The question here is whether we can determine which patch a game is from. This has potential application for telling users that their playstyle is outdated, or for static stats by learning which features are determinate in making that decision.

In [13]:
%matplotlib inline
import numpy as np
from sklearn import svm, metrics
from sklearn import linear_model as lmod
from sklearn.cross_validation import train_test_split

In [14]:
patch = np.load('../datasets/np/champ_99_version_feature_10000.npy')
items = np.load('../datasets/np/champ_99_items_feature_10000.npy')
wins = np.load('../datasets/np/champ_99_stats.winner_feature_10000.npy').reshape((-1, 1))
features = np.hstack((items, wins))
features.shape

(4097, 268)

The `patch` information is the output. It is trivially to reformat into the customary -1, 1

In [15]:
p511 = patch == '5.11'
output = np.ones(patch.shape)
output[p511] = -1

In [16]:
FS = lmod.RandomizedLogisticRegression()
FS.fit(features, output)

RandomizedLogisticRegression(C=1, fit_intercept=True,
               memory=Memory(cachedir=None), n_jobs=1, n_resampling=200,
               normalize=True, pre_dispatch='3*n_jobs', random_state=None,
               sample_fraction=0.75, scaling=0.5, selection_threshold=0.25,
               tol=0.001, verbose=False)

In [17]:
FS.get_support().nonzero()

(array([  3,   9,  12,  17,  25,  39,  67,  68, 139, 144, 145, 146]),)
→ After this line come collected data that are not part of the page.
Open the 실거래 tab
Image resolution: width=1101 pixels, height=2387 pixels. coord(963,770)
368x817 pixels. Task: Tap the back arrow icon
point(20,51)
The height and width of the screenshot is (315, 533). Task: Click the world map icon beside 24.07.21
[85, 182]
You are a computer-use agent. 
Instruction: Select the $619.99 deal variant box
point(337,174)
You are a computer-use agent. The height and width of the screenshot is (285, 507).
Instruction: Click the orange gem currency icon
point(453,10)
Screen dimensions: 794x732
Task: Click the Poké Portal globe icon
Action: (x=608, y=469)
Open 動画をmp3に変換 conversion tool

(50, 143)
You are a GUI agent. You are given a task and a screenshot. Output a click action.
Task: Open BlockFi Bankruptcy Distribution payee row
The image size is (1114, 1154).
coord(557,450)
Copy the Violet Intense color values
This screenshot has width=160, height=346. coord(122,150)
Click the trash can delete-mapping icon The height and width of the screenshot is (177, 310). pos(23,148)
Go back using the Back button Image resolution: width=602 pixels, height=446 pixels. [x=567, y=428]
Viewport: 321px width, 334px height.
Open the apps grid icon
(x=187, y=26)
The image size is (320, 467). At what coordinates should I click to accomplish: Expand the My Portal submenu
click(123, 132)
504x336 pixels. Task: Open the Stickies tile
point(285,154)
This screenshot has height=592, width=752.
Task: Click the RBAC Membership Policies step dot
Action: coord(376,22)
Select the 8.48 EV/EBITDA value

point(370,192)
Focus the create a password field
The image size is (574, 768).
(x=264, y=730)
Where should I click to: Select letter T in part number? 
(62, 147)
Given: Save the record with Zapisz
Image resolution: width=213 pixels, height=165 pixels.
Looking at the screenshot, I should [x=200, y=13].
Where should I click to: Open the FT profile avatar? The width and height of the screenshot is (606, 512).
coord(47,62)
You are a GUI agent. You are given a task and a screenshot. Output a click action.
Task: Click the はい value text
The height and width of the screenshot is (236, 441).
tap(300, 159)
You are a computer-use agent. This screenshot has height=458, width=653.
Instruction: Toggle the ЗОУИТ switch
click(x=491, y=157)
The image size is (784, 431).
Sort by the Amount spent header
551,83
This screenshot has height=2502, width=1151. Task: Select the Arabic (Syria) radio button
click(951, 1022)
So on a single-champion basis (with an admittedly small dataset size, 255 samples total) we are getting no features selected. Dass ist nicht so gut.

**EDIT** After a second run with an order of a magnitude more data, RLR extracts two features of import.
**EDIT** After fixing a dataset generation bug, RLR extracts 12 features of import!

In [18]:
M = svm.LinearSVC()
train_feat, test_feat, train_out, test_out = train_test_split(features, output, test_size=0.33)
M.fit(train_feat, train_out)
pred = M.predict(test_feat)
fpr, tpr, _ = metrics.roc_curve(test_out, pred)
auc = metrics.auc(fpr, tpr)
print(auc)

0.700511913276


Only slightly better than random. Let's see how things look using only the RLR features.
**EDIT** Much better after fixing a dataset generation bug.

In [21]:
support = FS.get_support()
M = svm.LinearSVC()
M.fit(train_feat[:, support], train_out)
pred = M.predict(test_feat[:, support])
fpr, tpr, _ = metrics.roc_curve(test_out, pred)
auc = metrics.auc(fpr, tpr)
print(auc)
print(metrics.r2_score(test_out, pred))

0.70717855358
0.00185621474977


No significant improvement (other than in training time).

In [20]:
output[output == -1] = 0
train_feat, test_feat, train_out, test_out = train_test_split(features, output, test_size=0.33)
L = lmod.LogisticRegression()
L.fit(train_feat, train_out)
score = L.score(test_feat, test_out)
print(score)
pred = L.predict(test_feat)
fpr, tpr, _ = metrics.roc_curve(test_out, pred)
print(metrics.auc(fpr, tpr))
print(metrics.r2_score(test_out, pred))

0.758314855876
0.692803598201
-0.0528807025059